··· TEXT EXTRACT

Features and Descriptors
Raw materials data, such as a list of atomic species and their coordinates, is often not directly ingestible by standard ML algorithms, which typically require fixed-size numerical input vectors. The process of transforming raw data into a suitable numerical format is known as feature engineering or descriptor generation. The resulting numerical representations are called features or descriptors.

In machine learning, structures are represented as vectors of features or descriptors. The process of transforming raw data into a suitable numerical format is known as feature engineering or descriptor generation. The resulting numerical representations are called features or descriptors. Then these features are used as input to machine learning algorithms to predict material properties or behaviors.
General Requirements for Descriptor/Feature Vector in ML Tasks¶
The design of effective features is a cornerstone of materials informatics. Good features should ideally:
Numerical Representation: Features should be numerical to ensure compatibility with standard ML models.

······
··· RECORDS

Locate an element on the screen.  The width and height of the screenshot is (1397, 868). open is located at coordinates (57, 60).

······
··· RECORDS

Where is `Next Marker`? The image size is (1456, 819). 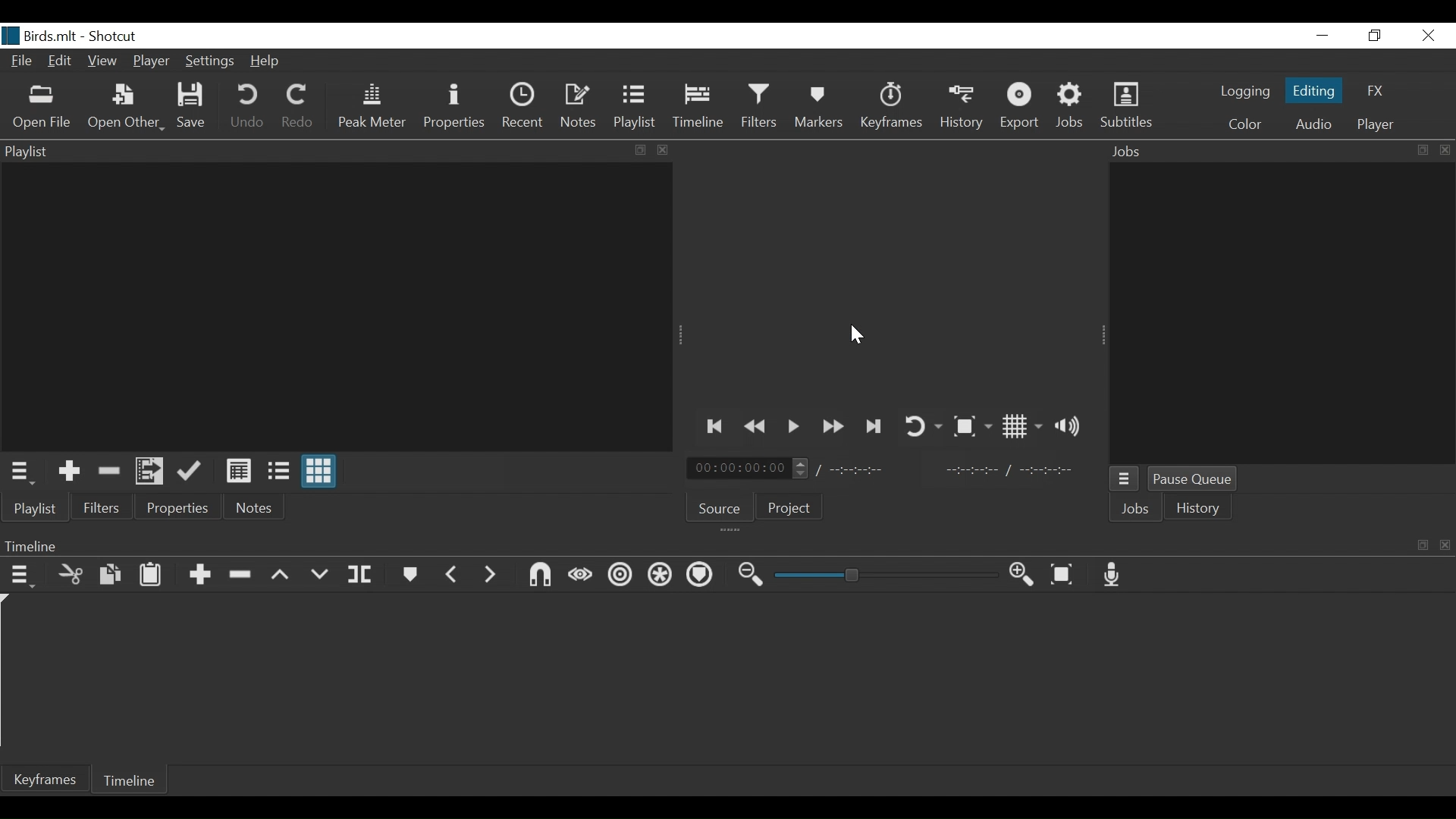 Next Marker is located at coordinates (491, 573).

······
··· RECORDS

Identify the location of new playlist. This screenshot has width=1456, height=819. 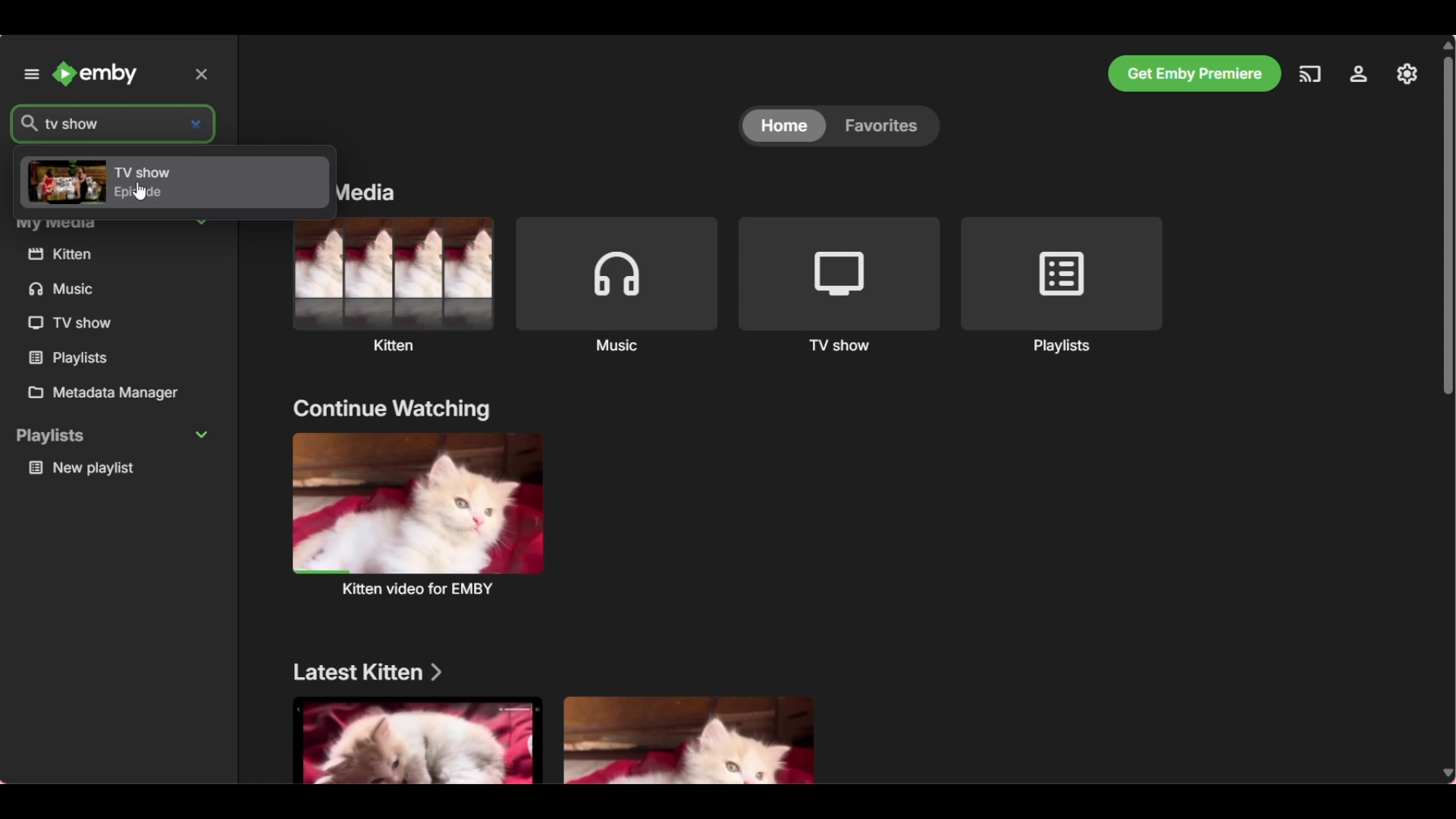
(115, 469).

······

TASK REQUIREMENTS
• A. Answer these questions from the text on features and descriptors:
(i) What kind of input do standard ML algorithms typically require?
(ii) What does the text call a cornerstone of materials informatics?
(iii) Why should features be numerical?
• B. In the text on features and descriptors, find every name given to the process of turning raw data into numerical form and to the numerical representations that process produces. List them all.
• C. Extend the text on features and descriptors from its last line by adding further requirements for good features in the same format.

REPLIES
• A.
(i) Fixed-size numerical input vectors.
(ii) The design of effective features.
(iii) To ensure compatibility with standard ML models.

• B. feature engineering, descriptor generation, features, descriptors

• C.
Fixed Dimensionality: Input vectors usually should have a fixed size, regardless of the material system’s complexity, to be compatible with most ML algorithms. However, some algorithms can handle variable-length inputs: e.g. Graph Neural Networks (GNNs) can process variable-length graphs, and Recurrent Neural Networks (RNNs) can handle sequences of varying lengths.
Physical Invariances: Features should respect fundamental physical invariances or to be equivariant (symmetry), such as invariance to translation, rotation, or permutation of atomic indices in the input.
Uniqueness: Features should be unique to the material system and not be trivially derived from other features.
Continuous: Features should be continuous and differentiable to allow for gradient-based optimization methods.
Robustness: Features need to be resilient to noise or minor variations in the input data.
Compact: Features should encapsulate the essential physics or chemistry related to the target property. The descriptor should be compact enough to represent the material system without excessive redundancy.
Computational Efficiency: Features should be computable efficiently from raw data, and should handle large datasets efficiently.
The choice of features is crucial, as it can significantly impact the performance of ML models. The design of effective features is an active area of research in materials informatics.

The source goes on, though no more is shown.